A chamada ``Segunda História da Criação" inicia-se no versículo 5º do capítulo II do ``Gênese" (``Bere'shith - No começar"), tendo como intróito o 2º hemistíquio do versículo 4º desse capítulo:
No dia/de os fazer / Ele-O Nome-Deus / terra e céufogoágua" (conforme se lê em minha ``transcriação", ``Bere'shith - A Cena da Origem", Perspectiva, 1993). O primeiro hemistíquio desse versículo 4º: ``Esta a gesta do céufogoágua / e da terra / enquanto eram criados", constitui, segundo o hebraísta Robert Alter, um ``sumário formal" da ``Primeira História", aquela que apresenta, além da criação dos animais e do ser humano, o relato cosmogônico, perpassado de vestígios do mito de origem babilônico.
Já para outro especialista, Umberto Cassuto, o versículo 4º, nos seus dois hemistíquios, como um ``todo orgânico", teria a função de servir de texto conectivo entre ambas as narrativas da Criação, pertencendo, porém, à segunda delas.

---

## TAREFAS A REALIZAR
**a)** Segundo o trecho citado, em que versículo e capítulo do Gênese começa a chamada "Segunda História da Criação"?
**b)** Indique se cada afirmação concorda com o trecho citado, respondendo sim ou não e citando as palavras decisivas: (i) a "Primeira História" apresenta a criação dos animais e do ser humano; (ii) para Umberto Cassuto, o versículo 4º pertence à primeira narrativa da Criação; (iii) a transcriação mencionada foi publicada em 1993.
As linhas são um material independente do trecho citado.

[Linhas armazenadas]
---

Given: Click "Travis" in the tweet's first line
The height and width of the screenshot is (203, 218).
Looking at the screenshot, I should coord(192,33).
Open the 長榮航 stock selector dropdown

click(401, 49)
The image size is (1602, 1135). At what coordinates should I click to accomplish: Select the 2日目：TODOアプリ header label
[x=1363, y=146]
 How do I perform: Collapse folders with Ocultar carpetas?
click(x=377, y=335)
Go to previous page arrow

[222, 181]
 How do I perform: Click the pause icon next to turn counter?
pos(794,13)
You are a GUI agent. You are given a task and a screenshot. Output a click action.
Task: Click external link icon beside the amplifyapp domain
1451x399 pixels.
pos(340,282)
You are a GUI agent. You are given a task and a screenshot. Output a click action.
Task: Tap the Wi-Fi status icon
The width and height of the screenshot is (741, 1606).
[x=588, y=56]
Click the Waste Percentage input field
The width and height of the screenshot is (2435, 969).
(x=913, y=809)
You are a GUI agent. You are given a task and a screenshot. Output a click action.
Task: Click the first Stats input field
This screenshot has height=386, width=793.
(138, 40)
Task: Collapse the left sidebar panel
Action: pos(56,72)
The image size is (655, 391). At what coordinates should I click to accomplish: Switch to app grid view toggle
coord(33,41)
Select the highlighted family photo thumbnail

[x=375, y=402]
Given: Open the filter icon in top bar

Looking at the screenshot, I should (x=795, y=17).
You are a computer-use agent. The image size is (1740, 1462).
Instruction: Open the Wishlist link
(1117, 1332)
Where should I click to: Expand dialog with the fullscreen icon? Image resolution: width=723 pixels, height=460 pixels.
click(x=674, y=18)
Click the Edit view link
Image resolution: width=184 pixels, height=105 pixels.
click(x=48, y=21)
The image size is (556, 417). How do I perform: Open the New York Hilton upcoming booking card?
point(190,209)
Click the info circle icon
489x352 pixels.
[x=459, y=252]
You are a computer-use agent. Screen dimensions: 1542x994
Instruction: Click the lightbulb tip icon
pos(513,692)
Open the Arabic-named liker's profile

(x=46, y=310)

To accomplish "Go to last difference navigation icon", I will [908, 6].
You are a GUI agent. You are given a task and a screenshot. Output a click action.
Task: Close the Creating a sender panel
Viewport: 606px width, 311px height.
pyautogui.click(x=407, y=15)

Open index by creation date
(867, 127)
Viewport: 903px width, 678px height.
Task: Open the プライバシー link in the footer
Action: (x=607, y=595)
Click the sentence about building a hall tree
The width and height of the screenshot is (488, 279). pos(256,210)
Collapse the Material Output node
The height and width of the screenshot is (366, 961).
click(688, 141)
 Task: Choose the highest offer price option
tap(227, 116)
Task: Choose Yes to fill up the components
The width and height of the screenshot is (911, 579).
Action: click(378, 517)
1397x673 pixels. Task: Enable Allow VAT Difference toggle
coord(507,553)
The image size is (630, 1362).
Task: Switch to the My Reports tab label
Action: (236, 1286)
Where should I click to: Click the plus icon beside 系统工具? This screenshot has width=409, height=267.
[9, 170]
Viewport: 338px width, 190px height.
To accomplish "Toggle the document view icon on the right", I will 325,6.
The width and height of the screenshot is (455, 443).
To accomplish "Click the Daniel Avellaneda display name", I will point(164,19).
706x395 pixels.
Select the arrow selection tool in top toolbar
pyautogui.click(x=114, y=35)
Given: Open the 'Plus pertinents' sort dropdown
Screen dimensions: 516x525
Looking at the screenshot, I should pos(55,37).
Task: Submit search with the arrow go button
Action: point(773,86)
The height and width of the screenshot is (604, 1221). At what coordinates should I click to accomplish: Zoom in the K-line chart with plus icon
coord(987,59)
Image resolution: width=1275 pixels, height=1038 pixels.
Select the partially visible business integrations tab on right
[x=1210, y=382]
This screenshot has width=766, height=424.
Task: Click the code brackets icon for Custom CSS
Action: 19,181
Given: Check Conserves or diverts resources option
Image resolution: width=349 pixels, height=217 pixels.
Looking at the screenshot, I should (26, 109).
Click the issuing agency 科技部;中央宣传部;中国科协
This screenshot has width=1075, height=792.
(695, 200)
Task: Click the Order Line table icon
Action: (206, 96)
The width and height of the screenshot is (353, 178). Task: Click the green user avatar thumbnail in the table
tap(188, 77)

---

## RESPOSTAS POR TAREFA
**a)** No versículo 5º do capítulo II.

**b)**
(i) Sim: "além da criação dos animais e do ser humano".
(ii) Não: "pertencendo, porém, à segunda delas".
(iii) Sim: "Perspectiva, 1993".